- _Problem to work on_: Every line below should be repeated exactly.

- _Data records_:
###

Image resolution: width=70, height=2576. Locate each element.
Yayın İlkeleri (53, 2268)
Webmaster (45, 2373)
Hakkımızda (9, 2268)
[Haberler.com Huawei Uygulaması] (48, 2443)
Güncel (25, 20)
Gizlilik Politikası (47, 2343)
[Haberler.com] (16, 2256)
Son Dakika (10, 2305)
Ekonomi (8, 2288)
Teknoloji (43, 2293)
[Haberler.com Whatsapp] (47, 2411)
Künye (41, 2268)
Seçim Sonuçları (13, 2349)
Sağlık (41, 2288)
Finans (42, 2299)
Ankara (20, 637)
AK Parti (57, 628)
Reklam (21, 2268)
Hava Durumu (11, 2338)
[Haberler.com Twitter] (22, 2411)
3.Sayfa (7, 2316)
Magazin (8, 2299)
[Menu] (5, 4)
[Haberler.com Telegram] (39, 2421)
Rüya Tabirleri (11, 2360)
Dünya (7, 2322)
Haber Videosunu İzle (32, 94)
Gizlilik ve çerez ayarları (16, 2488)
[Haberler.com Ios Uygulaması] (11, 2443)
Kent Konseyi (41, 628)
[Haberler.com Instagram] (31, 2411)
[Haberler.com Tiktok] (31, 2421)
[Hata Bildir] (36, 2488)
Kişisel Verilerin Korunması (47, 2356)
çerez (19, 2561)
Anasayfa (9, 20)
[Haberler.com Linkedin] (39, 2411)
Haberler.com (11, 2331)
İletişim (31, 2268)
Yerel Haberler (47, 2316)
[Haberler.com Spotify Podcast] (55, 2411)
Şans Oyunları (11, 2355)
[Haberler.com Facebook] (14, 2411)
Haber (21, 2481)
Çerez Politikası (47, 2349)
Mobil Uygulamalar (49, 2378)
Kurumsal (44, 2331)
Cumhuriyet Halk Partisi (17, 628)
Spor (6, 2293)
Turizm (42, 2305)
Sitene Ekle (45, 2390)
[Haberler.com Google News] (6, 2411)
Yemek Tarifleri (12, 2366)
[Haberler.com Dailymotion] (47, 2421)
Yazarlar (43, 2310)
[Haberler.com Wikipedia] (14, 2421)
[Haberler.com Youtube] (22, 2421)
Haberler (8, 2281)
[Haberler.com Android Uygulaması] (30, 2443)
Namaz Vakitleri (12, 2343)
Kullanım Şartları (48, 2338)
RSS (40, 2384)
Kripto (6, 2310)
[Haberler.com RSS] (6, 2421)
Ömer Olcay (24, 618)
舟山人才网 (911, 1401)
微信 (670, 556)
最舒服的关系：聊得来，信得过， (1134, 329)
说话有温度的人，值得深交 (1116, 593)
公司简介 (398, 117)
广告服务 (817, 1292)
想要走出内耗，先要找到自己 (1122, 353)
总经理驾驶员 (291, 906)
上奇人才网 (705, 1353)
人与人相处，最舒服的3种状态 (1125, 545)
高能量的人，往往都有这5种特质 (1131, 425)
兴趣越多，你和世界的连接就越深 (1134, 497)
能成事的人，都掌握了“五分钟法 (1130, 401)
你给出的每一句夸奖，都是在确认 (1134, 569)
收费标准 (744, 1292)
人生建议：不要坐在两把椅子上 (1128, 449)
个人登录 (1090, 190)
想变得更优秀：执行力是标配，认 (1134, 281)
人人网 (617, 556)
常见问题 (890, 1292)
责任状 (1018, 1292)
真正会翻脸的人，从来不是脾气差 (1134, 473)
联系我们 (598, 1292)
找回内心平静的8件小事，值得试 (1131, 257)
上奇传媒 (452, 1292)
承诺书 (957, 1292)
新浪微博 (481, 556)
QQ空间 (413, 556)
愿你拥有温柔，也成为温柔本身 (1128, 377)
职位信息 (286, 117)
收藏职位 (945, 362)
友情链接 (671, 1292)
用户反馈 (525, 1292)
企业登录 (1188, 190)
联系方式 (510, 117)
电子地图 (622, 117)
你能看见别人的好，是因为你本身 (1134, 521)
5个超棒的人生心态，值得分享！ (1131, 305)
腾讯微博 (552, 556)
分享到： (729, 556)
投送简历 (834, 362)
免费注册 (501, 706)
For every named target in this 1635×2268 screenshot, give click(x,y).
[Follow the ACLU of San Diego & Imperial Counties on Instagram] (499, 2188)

###

- _Answer for the task_:
Image resolution: width=70, height=2576. Locate each element.
Yayın İlkeleri (53, 2268)
Webmaster (45, 2373)
Hakkımızda (9, 2268)
[Haberler.com Huawei Uygulaması] (48, 2443)
Güncel (25, 20)
Gizlilik Politikası (47, 2343)
[Haberler.com] (16, 2256)
Son Dakika (10, 2305)
Ekonomi (8, 2288)
Teknoloji (43, 2293)
[Haberler.com Whatsapp] (47, 2411)
Künye (41, 2268)
Seçim Sonuçları (13, 2349)
Sağlık (41, 2288)
Finans (42, 2299)
Ankara (20, 637)
AK Parti (57, 628)
Reklam (21, 2268)
Hava Durumu (11, 2338)
[Haberler.com Twitter] (22, 2411)
3.Sayfa (7, 2316)
Magazin (8, 2299)
[Menu] (5, 4)
[Haberler.com Telegram] (39, 2421)
Rüya Tabirleri (11, 2360)
Dünya (7, 2322)
Haber Videosunu İzle (32, 94)
Gizlilik ve çerez ayarları (16, 2488)
[Haberler.com Ios Uygulaması] (11, 2443)
Kent Konseyi (41, 628)
[Haberler.com Instagram] (31, 2411)
[Haberler.com Tiktok] (31, 2421)
[Hata Bildir] (36, 2488)
Kişisel Verilerin Korunması (47, 2356)
çerez (19, 2561)
Anasayfa (9, 20)
[Haberler.com Linkedin] (39, 2411)
Haberler.com (11, 2331)
İletişim (31, 2268)
Yerel Haberler (47, 2316)
[Haberler.com Spotify Podcast] (55, 2411)
Şans Oyunları (11, 2355)
[Haberler.com Facebook] (14, 2411)
Haber (21, 2481)
Çerez Politikası (47, 2349)
Mobil Uygulamalar (49, 2378)
Kurumsal (44, 2331)
Cumhuriyet Halk Partisi (17, 628)
Spor (6, 2293)
Turizm (42, 2305)
Sitene Ekle (45, 2390)
[Haberler.com Google News] (6, 2411)
Yemek Tarifleri (12, 2366)
[Haberler.com Dailymotion] (47, 2421)
Yazarlar (43, 2310)
[Haberler.com Wikipedia] (14, 2421)
[Haberler.com Youtube] (22, 2421)
Haberler (8, 2281)
[Haberler.com Android Uygulaması] (30, 2443)
Namaz Vakitleri (12, 2343)
Kullanım Şartları (48, 2338)
RSS (40, 2384)
Kripto (6, 2310)
[Haberler.com RSS] (6, 2421)
Ömer Olcay (24, 618)
舟山人才网 (911, 1401)
微信 (670, 556)
最舒服的关系：聊得来，信得过， (1134, 329)
说话有温度的人，值得深交 (1116, 593)
公司简介 (398, 117)
广告服务 (817, 1292)
想要走出内耗，先要找到自己 (1122, 353)
总经理驾驶员 (291, 906)
上奇人才网 (705, 1353)
人与人相处，最舒服的3种状态 (1125, 545)
高能量的人，往往都有这5种特质 (1131, 425)
兴趣越多，你和世界的连接就越深 (1134, 497)
能成事的人，都掌握了“五分钟法 (1130, 401)
你给出的每一句夸奖，都是在确认 (1134, 569)
收费标准 (744, 1292)
人生建议：不要坐在两把椅子上 (1128, 449)
个人登录 (1090, 190)
想变得更优秀：执行力是标配，认 (1134, 281)
人人网 (617, 556)
常见问题 (890, 1292)
责任状 (1018, 1292)
真正会翻脸的人，从来不是脾气差 (1134, 473)
联系我们 (598, 1292)
找回内心平静的8件小事，值得试 (1131, 257)
上奇传媒 (452, 1292)
承诺书 (957, 1292)
新浪微博 (481, 556)
QQ空间 (413, 556)
愿你拥有温柔，也成为温柔本身 (1128, 377)
职位信息 (286, 117)
收藏职位 (945, 362)
友情链接 (671, 1292)
用户反馈 (525, 1292)
企业登录 (1188, 190)
联系方式 (510, 117)
电子地图 (622, 117)
你能看见别人的好，是因为你本身 (1134, 521)
5个超棒的人生心态，值得分享！ (1131, 305)
腾讯微博 (552, 556)
分享到： (729, 556)
投送简历 (834, 362)
免费注册 (501, 706)
For every named target in this 1635×2268 screenshot, give click(x,y).
[Follow the ACLU of San Diego & Imperial Counties on Instagram] (499, 2188)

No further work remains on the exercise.